The proposed rules and guidance aim to promote a healthy work culture, outlining behaviours such as bullying and sexual harassment as examples of misconduct.
Which firms are impacted?
In scope of the proposed framework are all firms with a Part 4A FSMA permission. Further requirements are applicable to firms with 251 employees or more. All CRR and Solvency II firms will be in scope of the proposed D&I strategies. Limited Scope SM&CR firms are exempt from any additional requirements.
Certain requirements outlined in the consultation papers include the development of D&I strategies, target setting and data reporting on certain characteristics.
Sophie White, partner in employment at Eversheds Sutherland, commented on the scope of the proposal: “In the consultation, the regulators have recognised the importance of proportionality, and that smaller firms (250 employees or less) and Limited Scope firms should not be subject to the same requirements, for example mandatory reporting of certain diversity data, strategies and targets. Interestingly, though – and importantly – rules on non-financial misconduct would apply to all firms whatever their size. The paper proposes that it will specifically include non-financial misconduct within the Conduct Rules, Fit & Proper Assessments and the Threshold Conditions. Until now, non-financial misconduct has been widely referred to in FCA and PRA speeches, but no changes [had been] made to the rules themselves, leading to some uncertainty for firms depending on the circumstances of the misconduct and their own interpretation of the regulatory framework. The paper sets out detailed and specific proposed changes to the rules on this topic.”
The consultation papers build upon the FCA, PRA and BoE’s July 2021 discussion paper, which considered the use of D&I targets and metrics in the financial sector.
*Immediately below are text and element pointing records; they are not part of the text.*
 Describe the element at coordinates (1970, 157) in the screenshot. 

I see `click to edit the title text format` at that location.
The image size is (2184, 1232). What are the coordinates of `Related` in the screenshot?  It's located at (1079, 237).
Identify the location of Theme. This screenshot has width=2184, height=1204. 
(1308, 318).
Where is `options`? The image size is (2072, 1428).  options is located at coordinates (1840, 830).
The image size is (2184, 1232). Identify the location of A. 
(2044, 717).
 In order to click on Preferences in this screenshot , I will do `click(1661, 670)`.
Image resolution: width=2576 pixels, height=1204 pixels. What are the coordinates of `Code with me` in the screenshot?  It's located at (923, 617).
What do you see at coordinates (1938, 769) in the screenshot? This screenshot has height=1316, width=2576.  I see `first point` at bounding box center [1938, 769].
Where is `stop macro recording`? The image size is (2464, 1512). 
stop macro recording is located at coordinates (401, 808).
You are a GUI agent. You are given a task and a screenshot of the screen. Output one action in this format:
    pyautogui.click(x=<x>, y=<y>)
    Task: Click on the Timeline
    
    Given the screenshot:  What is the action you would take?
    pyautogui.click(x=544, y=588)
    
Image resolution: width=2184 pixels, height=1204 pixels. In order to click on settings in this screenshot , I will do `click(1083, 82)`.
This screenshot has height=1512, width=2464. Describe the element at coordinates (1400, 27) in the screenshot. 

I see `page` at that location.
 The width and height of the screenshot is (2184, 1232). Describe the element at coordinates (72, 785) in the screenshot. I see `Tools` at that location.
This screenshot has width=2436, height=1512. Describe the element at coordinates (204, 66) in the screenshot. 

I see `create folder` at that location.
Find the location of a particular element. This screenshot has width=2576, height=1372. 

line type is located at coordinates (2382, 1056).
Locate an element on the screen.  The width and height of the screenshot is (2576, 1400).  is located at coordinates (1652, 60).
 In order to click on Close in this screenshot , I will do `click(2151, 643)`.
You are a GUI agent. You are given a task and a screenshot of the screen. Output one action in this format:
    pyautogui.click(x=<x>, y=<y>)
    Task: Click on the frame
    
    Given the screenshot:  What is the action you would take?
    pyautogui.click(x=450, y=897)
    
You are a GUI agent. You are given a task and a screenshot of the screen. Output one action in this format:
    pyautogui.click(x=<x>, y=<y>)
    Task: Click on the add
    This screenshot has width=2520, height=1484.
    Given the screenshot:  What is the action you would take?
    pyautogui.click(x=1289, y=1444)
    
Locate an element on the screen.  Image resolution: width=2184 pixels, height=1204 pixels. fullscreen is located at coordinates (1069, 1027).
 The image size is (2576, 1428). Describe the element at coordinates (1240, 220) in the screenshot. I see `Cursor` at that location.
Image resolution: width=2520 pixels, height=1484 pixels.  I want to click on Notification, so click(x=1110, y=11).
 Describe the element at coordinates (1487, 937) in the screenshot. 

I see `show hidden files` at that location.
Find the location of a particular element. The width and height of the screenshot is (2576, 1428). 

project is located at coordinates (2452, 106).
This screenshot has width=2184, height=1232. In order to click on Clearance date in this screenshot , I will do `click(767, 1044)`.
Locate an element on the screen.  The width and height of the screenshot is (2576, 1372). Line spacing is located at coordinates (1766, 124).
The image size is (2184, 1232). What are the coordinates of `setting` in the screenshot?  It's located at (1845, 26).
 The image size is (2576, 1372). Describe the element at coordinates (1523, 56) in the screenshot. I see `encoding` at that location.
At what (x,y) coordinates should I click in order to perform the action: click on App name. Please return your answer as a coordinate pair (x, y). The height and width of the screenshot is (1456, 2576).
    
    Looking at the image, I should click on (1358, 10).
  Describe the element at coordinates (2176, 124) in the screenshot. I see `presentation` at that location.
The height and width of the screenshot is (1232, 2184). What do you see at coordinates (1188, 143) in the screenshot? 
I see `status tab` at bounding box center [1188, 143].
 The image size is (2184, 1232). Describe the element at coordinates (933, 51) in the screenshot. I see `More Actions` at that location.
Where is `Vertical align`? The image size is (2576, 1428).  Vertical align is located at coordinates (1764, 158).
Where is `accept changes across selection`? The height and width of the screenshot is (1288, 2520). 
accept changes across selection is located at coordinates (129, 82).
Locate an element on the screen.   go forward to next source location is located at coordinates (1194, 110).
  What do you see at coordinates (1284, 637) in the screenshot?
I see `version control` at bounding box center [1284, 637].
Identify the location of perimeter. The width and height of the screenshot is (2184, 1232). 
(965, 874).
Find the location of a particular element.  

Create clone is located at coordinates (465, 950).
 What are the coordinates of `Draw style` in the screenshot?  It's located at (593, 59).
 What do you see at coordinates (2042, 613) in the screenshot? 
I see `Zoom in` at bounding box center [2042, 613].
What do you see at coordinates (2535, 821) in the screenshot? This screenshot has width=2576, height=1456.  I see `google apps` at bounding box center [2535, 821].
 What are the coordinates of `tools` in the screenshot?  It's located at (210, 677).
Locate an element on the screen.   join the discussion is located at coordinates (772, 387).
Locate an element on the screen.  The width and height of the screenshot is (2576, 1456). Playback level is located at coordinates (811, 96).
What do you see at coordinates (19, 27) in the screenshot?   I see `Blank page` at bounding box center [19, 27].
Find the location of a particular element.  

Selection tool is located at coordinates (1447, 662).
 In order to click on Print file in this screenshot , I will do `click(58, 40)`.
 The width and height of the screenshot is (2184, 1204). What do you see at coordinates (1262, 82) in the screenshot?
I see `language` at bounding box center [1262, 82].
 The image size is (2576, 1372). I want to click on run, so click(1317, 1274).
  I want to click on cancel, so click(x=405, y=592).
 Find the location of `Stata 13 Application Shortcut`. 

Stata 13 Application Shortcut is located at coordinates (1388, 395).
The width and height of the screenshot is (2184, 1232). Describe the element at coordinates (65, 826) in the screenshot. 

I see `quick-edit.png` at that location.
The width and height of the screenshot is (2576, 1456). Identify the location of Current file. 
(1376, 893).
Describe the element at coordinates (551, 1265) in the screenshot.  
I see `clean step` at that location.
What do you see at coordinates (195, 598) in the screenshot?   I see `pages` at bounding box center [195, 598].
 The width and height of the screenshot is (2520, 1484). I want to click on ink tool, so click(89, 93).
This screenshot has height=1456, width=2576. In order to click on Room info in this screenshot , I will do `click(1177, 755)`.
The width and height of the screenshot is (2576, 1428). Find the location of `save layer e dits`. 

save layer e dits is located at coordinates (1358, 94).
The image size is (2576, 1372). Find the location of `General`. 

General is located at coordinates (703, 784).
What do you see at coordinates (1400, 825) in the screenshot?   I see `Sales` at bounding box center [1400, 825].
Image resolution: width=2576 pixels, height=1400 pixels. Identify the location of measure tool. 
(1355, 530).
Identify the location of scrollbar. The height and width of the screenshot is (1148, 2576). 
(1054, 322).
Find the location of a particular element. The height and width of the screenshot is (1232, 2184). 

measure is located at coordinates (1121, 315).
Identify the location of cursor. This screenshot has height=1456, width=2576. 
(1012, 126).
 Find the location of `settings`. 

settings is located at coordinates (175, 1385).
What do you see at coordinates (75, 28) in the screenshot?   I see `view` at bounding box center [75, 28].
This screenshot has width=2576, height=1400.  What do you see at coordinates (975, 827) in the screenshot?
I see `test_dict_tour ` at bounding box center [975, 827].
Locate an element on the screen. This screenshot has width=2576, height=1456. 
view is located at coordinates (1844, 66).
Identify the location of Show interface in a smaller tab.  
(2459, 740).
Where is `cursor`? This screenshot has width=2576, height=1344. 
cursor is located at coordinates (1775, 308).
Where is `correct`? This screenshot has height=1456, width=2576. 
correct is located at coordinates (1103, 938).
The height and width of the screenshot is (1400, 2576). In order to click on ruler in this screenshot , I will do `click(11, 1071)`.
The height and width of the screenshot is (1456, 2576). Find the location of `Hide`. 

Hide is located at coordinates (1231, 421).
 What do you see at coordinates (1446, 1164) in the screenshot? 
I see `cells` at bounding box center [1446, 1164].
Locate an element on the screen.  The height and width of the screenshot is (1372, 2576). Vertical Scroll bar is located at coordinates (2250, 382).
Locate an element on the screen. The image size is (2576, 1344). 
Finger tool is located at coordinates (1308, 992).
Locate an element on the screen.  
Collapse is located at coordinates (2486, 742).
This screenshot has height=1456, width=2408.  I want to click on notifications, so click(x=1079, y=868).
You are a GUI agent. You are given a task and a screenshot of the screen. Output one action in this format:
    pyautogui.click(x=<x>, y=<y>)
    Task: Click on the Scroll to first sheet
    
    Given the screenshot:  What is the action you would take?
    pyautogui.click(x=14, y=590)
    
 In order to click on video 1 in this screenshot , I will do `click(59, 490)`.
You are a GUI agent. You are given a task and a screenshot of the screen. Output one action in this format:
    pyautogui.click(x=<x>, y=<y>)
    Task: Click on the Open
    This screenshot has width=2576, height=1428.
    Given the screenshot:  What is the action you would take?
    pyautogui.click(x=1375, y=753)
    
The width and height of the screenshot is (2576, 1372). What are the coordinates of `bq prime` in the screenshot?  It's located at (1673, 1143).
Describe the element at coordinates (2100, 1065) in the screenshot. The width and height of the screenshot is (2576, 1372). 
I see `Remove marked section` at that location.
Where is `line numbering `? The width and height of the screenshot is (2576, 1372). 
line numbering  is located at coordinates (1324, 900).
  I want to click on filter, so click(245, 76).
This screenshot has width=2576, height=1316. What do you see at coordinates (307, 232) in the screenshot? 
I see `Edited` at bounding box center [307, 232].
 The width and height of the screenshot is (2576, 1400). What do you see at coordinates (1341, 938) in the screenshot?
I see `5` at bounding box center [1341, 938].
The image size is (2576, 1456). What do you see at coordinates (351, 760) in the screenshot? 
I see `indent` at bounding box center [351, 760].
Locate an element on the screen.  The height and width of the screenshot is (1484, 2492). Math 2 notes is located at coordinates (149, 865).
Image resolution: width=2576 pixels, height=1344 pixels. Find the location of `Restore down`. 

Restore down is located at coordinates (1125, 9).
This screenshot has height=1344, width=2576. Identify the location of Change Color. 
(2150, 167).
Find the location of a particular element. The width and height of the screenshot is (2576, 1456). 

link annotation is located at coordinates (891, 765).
Matthew Nunan, partner at Gibson, Dunn & Crutcher and former FCA head of wholesale enforcement, provided some initial feedback on the consultation: “Some statements cause concern. Firms are required to ask certain questions of their staff but where staff decline to answer, the PRA states this could indicate a lack of inclusiveness. Similarly, targets must be set and whilst they may be missed, this could lead to regulatory pressure. Neither of these approaches is necessarily wrong, but could easily lead to box-ticking or pressure simply to ‘get the numbers up’ rather than a more nuanced, thoughtful approach.”
Firms are encouraged to fill in the online response form to provide feedback on the consultation, which closes on 18 December 2023. Final rules are due to be published in 2024.